## THINGS TO DO
1 – For the article on Alcoa's refinery grants, decide whether each statement agrees with the article: (a) The Australian Renewable Energy Agency provided $8.6 million of the grants. (b) Calcination mainly uses coal to heat alumina hydrate crystals. (c) The WA government's grant to Alcoa of Australia was one of seven grants totaling $11 million. For each, answer yes or no and quote the words from the article that decide it.
2 – Revise the part of the records that opens with the line containing "Διαγωνισμοί (774, 1980)" and closes with the line containing "職員の受賞・表彰 (280, 2003)". Replace "Wine shop" with "Wine store" and leave everything else unchanged.

## QUOTED PASSAGE
----------

The government money will help to fund pilot trials on a new carbon reduction technology, known as electric calcination, to be used in Alcoa’s alumina refineries.

The grants have come from the Australian Renewable Energy Agency ($8.6 million) and Western Australia’s Clean Energy Future Fund ($1.7 million).

This announcement comes less than a year after Alcoa secured an $11.3 million grant from Arena for a separate R&D project focused on recycling of low-pressure steam.

The two R&D projects are part of Alcoa’s global goal to be carbon neutral by 2050, based on scope 1 and scope 2 emissions.

Achieving this goal would require major improvements, as alumina refining and aluminium smelting have long been regarded as highly energy intensive.

Vice president Eugenio Azevedo said Alcoa was already the lowest carbon-intensity alumina producer in the world.

“We have a technology roadmap of future-oriented research and development projects with the goal to reduce our footprint even further,” he said.

“With this support from Australian governments, we are working on our vision to reinvent the aluminium industry for a sustainable future, which includes advancing projects of global significance for the aluminium industry and its customers.”

Explaining its R&D program, Alcoa said calcination is the final stage in the alumina refining process and uses fossil fuels, primarily natural gas, to heat alumina hydrate crystals.

The electrification of calciners means the process could be powered with renewable energy.

Electrification would also allow significant amounts of residual energy to be captured and reused, saving water and negating the need for stacks to vent the steam into the atmosphere.

Alcoa said its goal was to eliminate the use of fossil fuels in alumina refining, as well as reduce freshwater use.

The $1.7 million awarded by the WA government to Alcoa of Australia was one of seven grants totalling $11 million awarded to clean energy projects.

----------

## MATERIAL SUPPLIED
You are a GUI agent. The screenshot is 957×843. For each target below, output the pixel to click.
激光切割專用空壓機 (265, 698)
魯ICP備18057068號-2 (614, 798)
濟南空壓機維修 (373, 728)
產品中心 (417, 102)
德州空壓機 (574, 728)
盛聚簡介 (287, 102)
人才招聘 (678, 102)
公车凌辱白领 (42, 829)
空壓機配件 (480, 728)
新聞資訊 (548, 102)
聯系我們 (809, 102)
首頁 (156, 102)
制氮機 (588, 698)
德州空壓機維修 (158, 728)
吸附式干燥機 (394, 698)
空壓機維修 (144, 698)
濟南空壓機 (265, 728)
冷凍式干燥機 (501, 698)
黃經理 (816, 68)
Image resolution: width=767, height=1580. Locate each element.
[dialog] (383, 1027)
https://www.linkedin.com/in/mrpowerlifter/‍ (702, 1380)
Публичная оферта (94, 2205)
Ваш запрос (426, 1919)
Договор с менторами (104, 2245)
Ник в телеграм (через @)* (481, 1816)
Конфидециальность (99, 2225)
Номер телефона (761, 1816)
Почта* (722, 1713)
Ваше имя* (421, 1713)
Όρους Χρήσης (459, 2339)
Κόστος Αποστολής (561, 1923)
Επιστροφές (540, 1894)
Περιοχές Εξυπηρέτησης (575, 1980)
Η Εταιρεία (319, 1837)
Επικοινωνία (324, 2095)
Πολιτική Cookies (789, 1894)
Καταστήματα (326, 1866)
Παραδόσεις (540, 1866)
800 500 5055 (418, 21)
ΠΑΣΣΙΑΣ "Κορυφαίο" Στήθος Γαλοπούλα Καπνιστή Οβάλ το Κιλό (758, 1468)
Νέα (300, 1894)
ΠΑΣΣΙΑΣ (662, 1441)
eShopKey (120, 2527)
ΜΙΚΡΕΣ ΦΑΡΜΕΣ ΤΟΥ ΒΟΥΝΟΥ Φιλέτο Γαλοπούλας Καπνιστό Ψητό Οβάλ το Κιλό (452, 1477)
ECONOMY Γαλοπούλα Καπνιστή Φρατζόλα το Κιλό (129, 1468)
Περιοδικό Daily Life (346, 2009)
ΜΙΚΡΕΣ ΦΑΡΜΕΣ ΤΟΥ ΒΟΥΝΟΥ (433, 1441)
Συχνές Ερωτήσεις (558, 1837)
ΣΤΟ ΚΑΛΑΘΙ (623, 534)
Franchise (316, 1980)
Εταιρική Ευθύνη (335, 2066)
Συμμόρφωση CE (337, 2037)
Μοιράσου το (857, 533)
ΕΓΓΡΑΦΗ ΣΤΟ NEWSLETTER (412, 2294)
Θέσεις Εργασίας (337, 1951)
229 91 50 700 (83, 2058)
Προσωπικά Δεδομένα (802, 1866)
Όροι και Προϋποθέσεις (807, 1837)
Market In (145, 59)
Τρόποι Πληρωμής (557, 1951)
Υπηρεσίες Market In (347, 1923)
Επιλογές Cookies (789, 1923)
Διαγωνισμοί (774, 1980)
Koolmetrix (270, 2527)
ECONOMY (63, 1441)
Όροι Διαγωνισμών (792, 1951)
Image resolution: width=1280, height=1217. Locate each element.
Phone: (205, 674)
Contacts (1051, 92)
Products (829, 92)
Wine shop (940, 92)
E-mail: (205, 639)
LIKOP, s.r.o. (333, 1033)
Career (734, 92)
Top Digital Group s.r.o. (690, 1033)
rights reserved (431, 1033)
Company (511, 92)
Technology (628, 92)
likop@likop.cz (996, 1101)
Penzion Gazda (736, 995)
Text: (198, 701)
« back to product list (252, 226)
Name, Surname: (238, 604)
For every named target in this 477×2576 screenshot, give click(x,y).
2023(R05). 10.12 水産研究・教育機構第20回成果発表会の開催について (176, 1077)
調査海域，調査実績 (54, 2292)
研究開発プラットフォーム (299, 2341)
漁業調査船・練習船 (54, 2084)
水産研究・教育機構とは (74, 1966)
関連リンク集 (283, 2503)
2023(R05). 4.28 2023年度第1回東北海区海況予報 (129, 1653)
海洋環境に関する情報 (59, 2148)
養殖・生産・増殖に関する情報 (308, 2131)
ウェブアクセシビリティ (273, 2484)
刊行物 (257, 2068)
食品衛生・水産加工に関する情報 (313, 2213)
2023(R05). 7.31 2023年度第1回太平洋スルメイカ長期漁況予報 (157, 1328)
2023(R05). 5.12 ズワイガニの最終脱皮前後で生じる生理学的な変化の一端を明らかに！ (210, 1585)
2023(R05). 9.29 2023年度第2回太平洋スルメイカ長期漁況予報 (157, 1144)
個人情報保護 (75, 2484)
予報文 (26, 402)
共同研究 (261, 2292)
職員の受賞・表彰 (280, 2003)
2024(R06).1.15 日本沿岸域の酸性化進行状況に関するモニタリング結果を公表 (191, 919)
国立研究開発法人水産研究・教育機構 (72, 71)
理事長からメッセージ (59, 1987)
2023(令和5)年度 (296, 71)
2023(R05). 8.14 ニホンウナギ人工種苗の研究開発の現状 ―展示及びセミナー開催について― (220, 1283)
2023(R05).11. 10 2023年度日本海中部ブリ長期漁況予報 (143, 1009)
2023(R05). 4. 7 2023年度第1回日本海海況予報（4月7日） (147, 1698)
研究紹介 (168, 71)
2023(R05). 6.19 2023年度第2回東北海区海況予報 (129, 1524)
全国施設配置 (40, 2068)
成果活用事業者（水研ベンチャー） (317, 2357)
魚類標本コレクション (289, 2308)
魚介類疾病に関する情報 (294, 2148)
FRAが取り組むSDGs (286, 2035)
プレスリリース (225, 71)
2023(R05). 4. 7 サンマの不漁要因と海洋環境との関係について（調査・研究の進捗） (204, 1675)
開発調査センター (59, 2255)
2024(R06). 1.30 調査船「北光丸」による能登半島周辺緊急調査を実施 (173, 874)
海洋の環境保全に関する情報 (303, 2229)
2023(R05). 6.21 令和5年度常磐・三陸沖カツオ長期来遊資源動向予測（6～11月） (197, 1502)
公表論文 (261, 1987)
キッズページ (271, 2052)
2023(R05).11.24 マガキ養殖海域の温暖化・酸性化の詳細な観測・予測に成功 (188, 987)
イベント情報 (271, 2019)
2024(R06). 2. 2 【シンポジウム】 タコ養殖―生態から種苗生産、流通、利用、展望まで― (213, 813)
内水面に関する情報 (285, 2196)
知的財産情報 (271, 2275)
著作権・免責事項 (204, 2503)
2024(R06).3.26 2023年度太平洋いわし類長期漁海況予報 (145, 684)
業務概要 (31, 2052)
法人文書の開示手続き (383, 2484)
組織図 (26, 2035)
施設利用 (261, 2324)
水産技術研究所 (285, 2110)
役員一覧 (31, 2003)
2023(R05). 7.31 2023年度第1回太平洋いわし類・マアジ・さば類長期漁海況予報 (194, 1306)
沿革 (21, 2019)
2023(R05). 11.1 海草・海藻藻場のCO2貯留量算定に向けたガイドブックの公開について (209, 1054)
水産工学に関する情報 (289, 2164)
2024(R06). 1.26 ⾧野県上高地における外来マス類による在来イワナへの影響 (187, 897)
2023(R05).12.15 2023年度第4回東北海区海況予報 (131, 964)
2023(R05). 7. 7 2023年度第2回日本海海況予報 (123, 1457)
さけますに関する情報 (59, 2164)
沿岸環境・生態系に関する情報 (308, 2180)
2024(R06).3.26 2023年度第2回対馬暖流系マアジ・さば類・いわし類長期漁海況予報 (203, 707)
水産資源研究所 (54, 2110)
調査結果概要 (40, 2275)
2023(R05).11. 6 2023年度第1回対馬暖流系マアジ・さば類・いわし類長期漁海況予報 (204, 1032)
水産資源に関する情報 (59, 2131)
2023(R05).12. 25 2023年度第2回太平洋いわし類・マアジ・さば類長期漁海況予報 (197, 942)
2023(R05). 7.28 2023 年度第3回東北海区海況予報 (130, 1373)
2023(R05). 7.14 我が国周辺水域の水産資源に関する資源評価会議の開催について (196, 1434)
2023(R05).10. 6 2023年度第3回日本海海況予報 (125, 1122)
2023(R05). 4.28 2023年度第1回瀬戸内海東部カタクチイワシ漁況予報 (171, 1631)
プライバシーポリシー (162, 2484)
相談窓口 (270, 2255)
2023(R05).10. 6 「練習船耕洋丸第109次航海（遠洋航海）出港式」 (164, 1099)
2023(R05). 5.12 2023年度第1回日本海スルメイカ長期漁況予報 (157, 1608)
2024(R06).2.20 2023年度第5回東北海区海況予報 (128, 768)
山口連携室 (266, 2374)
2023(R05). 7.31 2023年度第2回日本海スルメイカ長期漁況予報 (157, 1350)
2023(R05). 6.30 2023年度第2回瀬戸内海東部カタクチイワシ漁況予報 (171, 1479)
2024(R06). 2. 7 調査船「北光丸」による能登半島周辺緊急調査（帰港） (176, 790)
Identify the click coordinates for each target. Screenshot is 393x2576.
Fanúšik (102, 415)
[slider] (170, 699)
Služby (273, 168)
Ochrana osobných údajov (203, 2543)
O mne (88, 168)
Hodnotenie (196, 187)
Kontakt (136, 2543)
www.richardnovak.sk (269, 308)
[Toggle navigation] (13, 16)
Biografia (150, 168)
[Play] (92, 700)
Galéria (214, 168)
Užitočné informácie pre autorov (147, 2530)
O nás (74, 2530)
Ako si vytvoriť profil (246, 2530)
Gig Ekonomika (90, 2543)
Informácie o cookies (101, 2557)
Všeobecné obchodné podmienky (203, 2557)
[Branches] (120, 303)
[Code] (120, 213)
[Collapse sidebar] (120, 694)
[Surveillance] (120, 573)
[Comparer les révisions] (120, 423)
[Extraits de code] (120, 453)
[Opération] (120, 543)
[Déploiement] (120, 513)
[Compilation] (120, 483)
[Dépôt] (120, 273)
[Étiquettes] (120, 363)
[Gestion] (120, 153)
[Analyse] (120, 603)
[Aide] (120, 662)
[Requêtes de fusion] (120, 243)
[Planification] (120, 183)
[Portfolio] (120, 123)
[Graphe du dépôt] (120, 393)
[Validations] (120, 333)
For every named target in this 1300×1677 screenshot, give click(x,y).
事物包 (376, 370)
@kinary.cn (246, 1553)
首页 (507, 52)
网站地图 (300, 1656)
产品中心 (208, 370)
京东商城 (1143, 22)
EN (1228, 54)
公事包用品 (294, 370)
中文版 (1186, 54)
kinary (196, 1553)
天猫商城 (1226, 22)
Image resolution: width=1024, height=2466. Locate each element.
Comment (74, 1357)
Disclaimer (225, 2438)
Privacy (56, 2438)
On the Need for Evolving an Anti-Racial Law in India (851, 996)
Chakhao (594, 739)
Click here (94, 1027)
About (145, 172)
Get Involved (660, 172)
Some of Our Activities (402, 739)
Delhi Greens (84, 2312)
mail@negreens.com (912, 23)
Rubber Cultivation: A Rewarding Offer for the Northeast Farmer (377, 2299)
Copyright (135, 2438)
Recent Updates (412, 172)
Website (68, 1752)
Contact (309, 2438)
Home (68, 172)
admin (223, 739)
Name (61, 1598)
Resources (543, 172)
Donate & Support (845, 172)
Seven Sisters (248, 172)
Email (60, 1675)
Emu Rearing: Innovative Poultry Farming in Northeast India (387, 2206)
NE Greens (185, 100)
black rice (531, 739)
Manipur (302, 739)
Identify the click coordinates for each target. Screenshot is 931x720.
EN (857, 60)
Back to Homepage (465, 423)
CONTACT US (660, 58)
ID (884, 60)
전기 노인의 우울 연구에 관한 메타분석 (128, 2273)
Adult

----------

## REPLIES
1 –
(a) Yes: "The grants have come from the Australian Renewable Energy Agency ($8.6 million)"
(b) No: "uses fossil fuels, primarily natural gas, to heat alumina hydrate crystals"
(c) Yes: "was one of seven grants totalling $11 million awarded to clean energy projects"

2 –
Διαγωνισμοί (774, 1980)
Koolmetrix (270, 2527)
ECONOMY (63, 1441)
Όροι Διαγωνισμών (792, 1951)
Image resolution: width=1280, height=1217. Locate each element.
Phone: (205, 674)
Contacts (1051, 92)
Products (829, 92)
Wine store (940, 92)
E-mail: (205, 639)
LIKOP, s.r.o. (333, 1033)
Career (734, 92)
Top Digital Group s.r.o. (690, 1033)
rights reserved (431, 1033)
Company (511, 92)
Technology (628, 92)
likop@likop.cz (996, 1101)
Penzion Gazda (736, 995)
Text: (198, 701)
« back to product list (252, 226)
Name, Surname: (238, 604)
For every named target in this 477×2576 screenshot, give click(x,y).
2023(R05). 10.12 水産研究・教育機構第20回成果発表会の開催について (176, 1077)
調査海域，調査実績 (54, 2292)
研究開発プラットフォーム (299, 2341)
漁業調査船・練習船 (54, 2084)
水産研究・教育機構とは (74, 1966)
関連リンク集 (283, 2503)
2023(R05). 4.28 2023年度第1回東北海区海況予報 (129, 1653)
海洋環境に関する情報 (59, 2148)
養殖・生産・増殖に関する情報 (308, 2131)
ウェブアクセシビリティ (273, 2484)
刊行物 (257, 2068)
食品衛生・水産加工に関する情報 (313, 2213)
2023(R05). 7.31 2023年度第1回太平洋スルメイカ長期漁況予報 (157, 1328)
2023(R05). 5.12 ズワイガニの最終脱皮前後で生じる生理学的な変化の一端を明らかに！ (210, 1585)
2023(R05). 9.29 2023年度第2回太平洋スルメイカ長期漁況予報 (157, 1144)
個人情報保護 (75, 2484)
予報文 (26, 402)
共同研究 (261, 2292)
職員の受賞・表彰 (280, 2003)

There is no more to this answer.